Piyasada sayıları 5 bini bulan işsiz gazeteci, bu krizin en büyük kurbanları.
Ekonomideki küçülmenin yüzde 9 gibi devasa bir büyüklüğe ulaştığı 2001'de reklam harcamaları büyük bir düşüş gösterdi.
Reklamverenler Derneği'nin ve Hürriyet'in verilerine bakılırsa, 2000'den 2001'e reklam harcamaları yüzde 51 düşüşle 1.1 milyar dolardan 550 milyon dolara düşmüş.
Eğer bu veriler doğruysa, reklam harcamalarının milli gelire oranının 2000'de binde 6 iken kriz yılı 2001'de binde 4'e düştüğünü, dolayısıyla, ekonominin yaşadığı genel küçülmeden daha dehşetli bir büzülmeye uğradığını belirtelim.
90'ların yapay büyümesi
Aslında bu durumun şaşırtıcı olmaması gerekir. Krizin en zayıf halkası finansta nasıl sanal bir büyüme vardıysa, medya sektöründe de 1990'lı yıllarda yapay bir büyüme, şişkinlik oluştu.
1990'lı yıllarda ekonomi ortalama yılda yüzde 3 büyürken, spekülatif sermaye birikim sürecinden pay almak isteyen finans kesimi yıllık yüzde 13 gibi anormal bir büyüme sergiledi.

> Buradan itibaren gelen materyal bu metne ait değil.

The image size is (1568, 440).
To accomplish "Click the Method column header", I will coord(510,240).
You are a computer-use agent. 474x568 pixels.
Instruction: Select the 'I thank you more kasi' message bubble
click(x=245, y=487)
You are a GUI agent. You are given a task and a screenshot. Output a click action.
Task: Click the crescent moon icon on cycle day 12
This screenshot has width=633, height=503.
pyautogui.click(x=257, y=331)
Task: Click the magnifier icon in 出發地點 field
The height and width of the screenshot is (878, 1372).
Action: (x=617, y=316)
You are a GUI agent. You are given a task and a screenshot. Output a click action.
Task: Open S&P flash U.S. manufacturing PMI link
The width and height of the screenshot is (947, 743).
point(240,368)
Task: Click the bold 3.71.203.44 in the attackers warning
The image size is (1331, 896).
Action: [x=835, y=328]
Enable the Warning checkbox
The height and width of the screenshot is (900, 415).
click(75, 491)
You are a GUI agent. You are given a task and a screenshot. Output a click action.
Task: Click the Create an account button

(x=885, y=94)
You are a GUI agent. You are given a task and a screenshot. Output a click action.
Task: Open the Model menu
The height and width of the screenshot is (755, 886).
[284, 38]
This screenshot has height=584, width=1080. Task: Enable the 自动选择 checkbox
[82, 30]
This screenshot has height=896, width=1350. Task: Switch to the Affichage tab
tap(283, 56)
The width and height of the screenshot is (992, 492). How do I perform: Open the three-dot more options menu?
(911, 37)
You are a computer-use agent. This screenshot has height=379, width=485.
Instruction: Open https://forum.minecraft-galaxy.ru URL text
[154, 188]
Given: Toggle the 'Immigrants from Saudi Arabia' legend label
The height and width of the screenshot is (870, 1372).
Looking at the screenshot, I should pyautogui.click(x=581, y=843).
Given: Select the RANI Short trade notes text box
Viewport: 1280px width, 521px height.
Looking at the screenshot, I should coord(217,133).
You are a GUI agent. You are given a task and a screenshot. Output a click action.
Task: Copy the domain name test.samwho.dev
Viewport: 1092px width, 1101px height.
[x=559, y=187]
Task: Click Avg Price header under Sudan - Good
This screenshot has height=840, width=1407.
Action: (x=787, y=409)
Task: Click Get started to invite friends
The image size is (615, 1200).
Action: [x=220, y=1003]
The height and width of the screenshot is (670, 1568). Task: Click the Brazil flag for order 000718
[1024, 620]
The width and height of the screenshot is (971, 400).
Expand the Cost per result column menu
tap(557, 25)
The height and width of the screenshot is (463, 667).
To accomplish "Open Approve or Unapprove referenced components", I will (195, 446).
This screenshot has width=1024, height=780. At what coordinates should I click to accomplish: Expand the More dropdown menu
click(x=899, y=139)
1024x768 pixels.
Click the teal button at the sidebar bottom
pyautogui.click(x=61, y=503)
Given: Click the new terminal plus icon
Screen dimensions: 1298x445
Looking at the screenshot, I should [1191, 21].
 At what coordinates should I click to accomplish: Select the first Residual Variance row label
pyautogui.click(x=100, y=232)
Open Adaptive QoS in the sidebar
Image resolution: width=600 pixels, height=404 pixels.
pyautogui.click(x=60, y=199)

Sayıları 80'e ulaşan bankaların reklam harcamalarıyla yapay bir büyüme gösteren medya, bankacılığın 2000 Kasım ve Şubat 2001 şoklarıyla çökmesi, küçülmesiyle birebir çöküntüye uğradı.
Medya "silah" olmasaydı
Reklam harcamaları finanstan başlayarak, iç talebin daralmasından etkilenen tüm sektörlerde bıçak gibi kesildi. Medya, bu gelir azalmasına anında tensikatlarla tepki verdi ve peyderpey 5 bin medya çalışanını sokağa bıraktı.
Medyanın daha büyük çöküşler yaşamaması, medyanın biraz da patronlarınca "silah" olarak kullanılmasından, dolayısıyla katlanılabilir bir zararla da yaşamını sürdürmesine izin verilmesinden.
Yoksa, medya, diğer sektörlerle aynı işleyiş saiklerine sahip olsaydı, bugün bankacılık sektörünün uğradığı akıbetin aynısını yaşardı. Yine de sektörde biraz daha küçülme, daralma için sinyaller var.
Medya'nın geleceği ve bir tahmin
2002'de medyanın geleceğine gelince. Hürriyet'in Reklam Grup Başkanı Ayşe Sözeri Cemal, 13 Ocak tarihli Hürriyet'te diyor ki: Ekonomi yüzde 4 büyür, reklam harcamaları da 700 milyon dolara yükselir. Yani 2001'deki düzeyinin yüzde 27 üzerine çıkar.
Bu demektir ki, yine de 2000'deki 1.1 milyar dolarlık reklam harcamasının yüzde 37 altında bir performans söz konusu olur. Ama, bakalım 2002'de ekonomi yüzde 4 büyüyecek mi?
IMF'ye verilen niyet mektubundaki borç öncelikli hedefler, bankacılık sektöründe iyileşmemiş yaralar, reel sektörün takatinin azalması, dış dünyanın Türkiye ekonomisine süren çekingenlikleri dikkate alındığında, beklenen yüzde 4'lük büyümenin aşırı bir iyimserlik olduğunu söylememiz gerekir. Bunu biraz da medyada yeniden bir canlanma bekleyen işsiz gazeteciler için ifade ediyorum.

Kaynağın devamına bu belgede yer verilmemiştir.